Yes, the U.S. has made excellent progress reducing emissions by substituting natural gas for coal in power generation, and by dramatically expanding the role of renewables like wind and solar on the electrical grid. But the next phase of the energy transition will be tougher.

We will need a wider selection of technologies, including nuclear, which already produces roughly half of the nation’s carbon-free electricity with very little fanfare.

But here’s the good news: Western states are leading a new wave of nuclear energy development and Colorado’s largest utility company – Xcel Energy – is supporting the effort.

In mid-August, Xcel and NuScale Power – a developer of small modular reactors – announced they are exploring the feasibility of new nuclear projects. Xcel, which operates across eight states including Colorado, already owns two large nuclear plants in Minnesota.

In 2018, Xcel set itself a goal of 100% carbon-free electricity by 2050. The utility company plans to meet 80% of that goal by 2030 using technologies that are, for the most part, commercially available today. But how Xcel will achieve the final 20% is still taking shape.

“When I look beyond 2030, that last 20% will take different technology and it could be the next generation of nuclear,” Ben Fowke, Xcel’s executive chairman, said last year.

Xcel is also eyeing large-scale batteries, which can store electricity from wind and solar for use at any time of day, along with power plants that run on hydrogen and other technologies that are still in development.

Xcel’s work with NuScale follows strong moves by Western states on next-generation nuclear.

For example: NuScale already has an agreement to build new reactors for Utah Associated Municipal Power Systems (UAMPS), a utility that provides electricity to dozens of communities in six Western states.

UAMPS is looking to build between four and 12 NuScale reactors, each with a capacity of 77 megawatts, at the U.S. Department of Energy’s Idaho National Laboratory in Idaho Falls. By comparison, individual reactors at today’s nuclear plants typically have capacities closer to 1,000 megawatts each.

The NuScale-UAMPS project would replace electricity from coal-fired power plants that are due for retirement.

Along those same lines, another developer of next-generation nuclear plants – TerraPower – plans to build a 345-megawatt reactor in Wyoming to replace a retiring coal-fired power plant.

TerraPower will partner with utility company PacifiCorp to build the project at one of four potential locations where existing coal plants are due to close.

Repowering an existing plant with a different fuel source makes good business sense, because it uses existing transmission lines and other costly infrastructure that’s already in place. But it also preserves local jobs and the tax base of communities that would otherwise see major economic losses.

This approach doesn’t just apply to new nuclear reactors, either. Large-scale solar and wind projects and combined-cycle turbines that run on natural gas and hydrogen are other examples of low- and zero-carbon sources of electricity that can be connected to the power grid where coal plants stand today.

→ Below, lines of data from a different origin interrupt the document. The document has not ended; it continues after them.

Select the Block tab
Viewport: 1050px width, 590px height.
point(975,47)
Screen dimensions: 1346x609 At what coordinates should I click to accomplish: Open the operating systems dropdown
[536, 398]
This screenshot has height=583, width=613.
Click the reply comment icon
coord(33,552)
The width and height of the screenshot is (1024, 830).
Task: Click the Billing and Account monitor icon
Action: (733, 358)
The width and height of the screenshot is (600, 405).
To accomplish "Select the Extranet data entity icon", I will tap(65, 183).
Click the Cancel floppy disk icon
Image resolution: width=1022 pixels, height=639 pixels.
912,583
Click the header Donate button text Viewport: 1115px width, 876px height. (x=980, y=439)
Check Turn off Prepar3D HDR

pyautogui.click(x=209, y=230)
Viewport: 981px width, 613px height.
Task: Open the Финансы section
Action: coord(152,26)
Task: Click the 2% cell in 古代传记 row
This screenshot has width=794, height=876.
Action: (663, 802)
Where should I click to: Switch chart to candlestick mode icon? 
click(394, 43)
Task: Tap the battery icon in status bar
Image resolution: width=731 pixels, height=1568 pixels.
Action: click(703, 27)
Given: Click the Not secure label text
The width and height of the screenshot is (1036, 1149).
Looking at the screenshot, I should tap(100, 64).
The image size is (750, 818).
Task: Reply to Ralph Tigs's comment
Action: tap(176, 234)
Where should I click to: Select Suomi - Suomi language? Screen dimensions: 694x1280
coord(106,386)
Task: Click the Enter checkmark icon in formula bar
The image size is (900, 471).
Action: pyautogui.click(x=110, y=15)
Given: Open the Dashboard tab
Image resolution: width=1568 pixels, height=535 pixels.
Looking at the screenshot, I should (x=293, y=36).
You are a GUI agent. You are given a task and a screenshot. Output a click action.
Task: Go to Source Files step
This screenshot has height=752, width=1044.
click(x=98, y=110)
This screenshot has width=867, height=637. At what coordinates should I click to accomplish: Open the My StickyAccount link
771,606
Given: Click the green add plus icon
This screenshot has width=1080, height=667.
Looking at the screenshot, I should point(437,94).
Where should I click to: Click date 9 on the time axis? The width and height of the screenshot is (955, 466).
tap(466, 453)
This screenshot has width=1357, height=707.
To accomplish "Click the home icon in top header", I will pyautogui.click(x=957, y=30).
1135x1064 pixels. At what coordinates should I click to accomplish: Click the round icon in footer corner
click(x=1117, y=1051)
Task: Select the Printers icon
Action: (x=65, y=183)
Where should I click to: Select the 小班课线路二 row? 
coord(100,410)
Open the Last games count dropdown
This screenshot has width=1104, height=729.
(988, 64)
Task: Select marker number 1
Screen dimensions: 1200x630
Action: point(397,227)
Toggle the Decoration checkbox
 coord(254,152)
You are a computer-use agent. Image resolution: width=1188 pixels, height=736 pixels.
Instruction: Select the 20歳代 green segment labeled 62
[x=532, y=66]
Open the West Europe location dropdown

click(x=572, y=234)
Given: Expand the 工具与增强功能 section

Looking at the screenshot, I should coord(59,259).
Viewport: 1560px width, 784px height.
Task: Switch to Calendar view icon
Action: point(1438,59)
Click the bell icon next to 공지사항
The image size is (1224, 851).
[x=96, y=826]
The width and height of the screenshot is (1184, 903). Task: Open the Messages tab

To be sure, some advocates for aggressive climate action don’t support nuclear, and only want to see technologies like wind and solar expand their presence on the power grid. But given the scale of the challenge ahead, we are going to need all the low- and zero-carbon sources we can get.

In addition to decarbonizing the electricity used by homes and businesses, utility companies are also bracing for a massive expansion of electric vehicles. That could increase the overall need for electricity in the U.S. by 50% or more over the coming decades.

Building a cleaner, and much larger, power grid over the coming decades is a massive task. To succeed, we will need a wide range of sources, all pulling their weight, and all competing with one another, to provide the cheapest, cleanest and most reliable electricity possible.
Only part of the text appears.